Segment Open

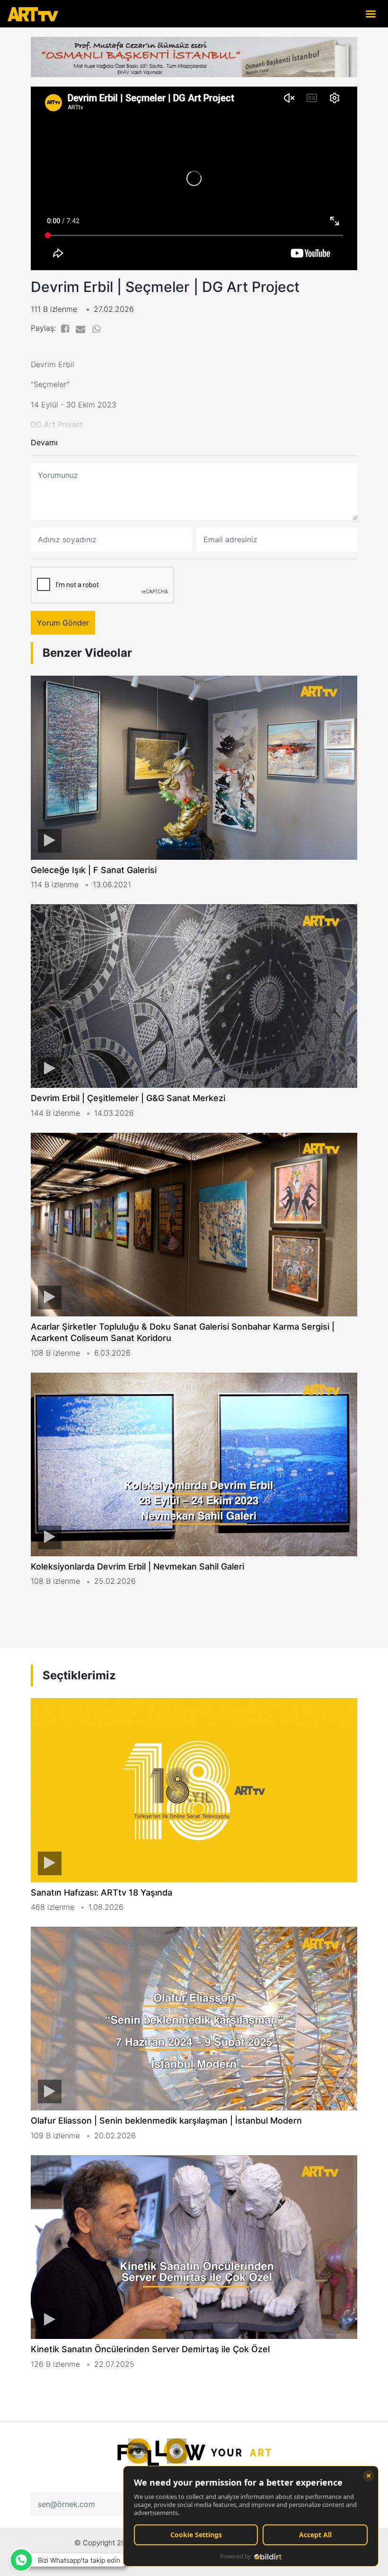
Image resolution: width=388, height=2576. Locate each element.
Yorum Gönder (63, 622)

Segment Closed
Segment Open

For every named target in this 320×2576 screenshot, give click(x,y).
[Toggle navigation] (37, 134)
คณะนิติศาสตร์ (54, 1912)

Segment Closed

TASK DETAILS. Starting with the line with "Image resolution: width=388, height=2576." above and going on through the line with "Yorum Gönder (63, 622)", transcribe every line exactly, both ends included, and add nothing.

RESULT OF THIS TASK.
Image resolution: width=388, height=2576. Locate each element.
Yorum Gönder (63, 622)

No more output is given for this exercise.